Trump's problem is particularly acute with one key voter group: college-educated white women, especially those living outside cities like Philadelphia and Cleveland. Many are natural Republicans - Mitt Romney won the cohort by 6 points four years ago - but in the ABC/Post poll, Clinton beats Trump by 25 points with this group, 57 to 32.

Her margin was 10 points only a month ago, and Trump made few converts with his dismissive debate demeanor. "Trump needed to conceal his temper ... and appear ready to be president," wrote conservative blogger Jennifer Rubin. "He didn't. There were too many instances in which the real Donald Trump showed through."

Clinton has another post-debate target as well: the coalition that elected Obama but refuses to fall in love with her. They likely never will. But she doesn't need them to go gaga; she just needs to them to appreciate the stakes in the election. She needs them to realize that the election is a choice between two real, flawed candidates, and neither one is named Bernie Sanders, Gary Johnson or Jill Stein.

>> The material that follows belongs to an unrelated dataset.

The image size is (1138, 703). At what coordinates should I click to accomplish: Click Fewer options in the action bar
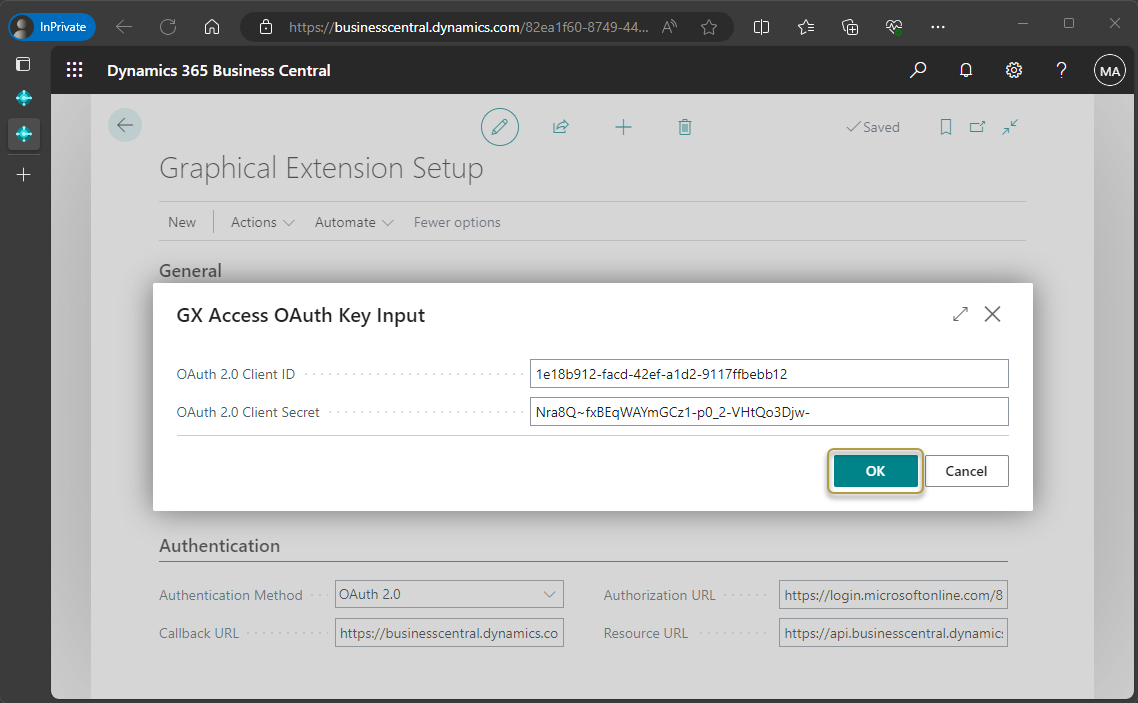tap(456, 221)
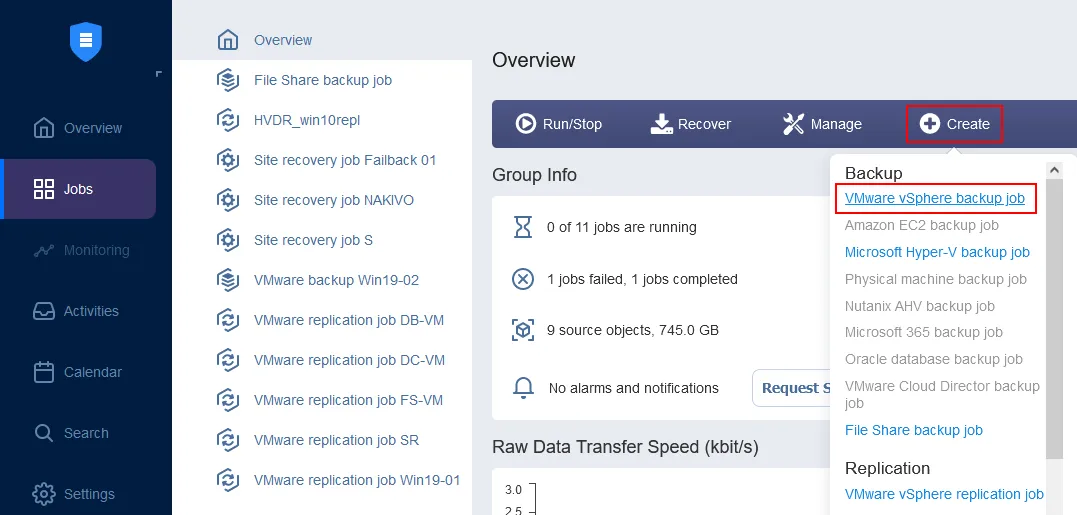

The debate could crystallize that choice. Only two candidates stood on that stage. Only one will name the next Supreme Court justice. Who do you want that to be? The bully or the nerd? The good girl or the bad boy? There is no third option.

Before the debate, the political landscape was littered with warning signs for Clinton. The polls were tightening. The trend line was against her. Even states that once seemed safe - Colorado, Pennsylvania - were suddenly in play.

It's still not clear whether the debate will reverse that trend, or even halt it. But one thing is clear: Trump did not pass the credibility test, especially with well-educated women. They saw him for exactly who he is - the man who never took them seriously.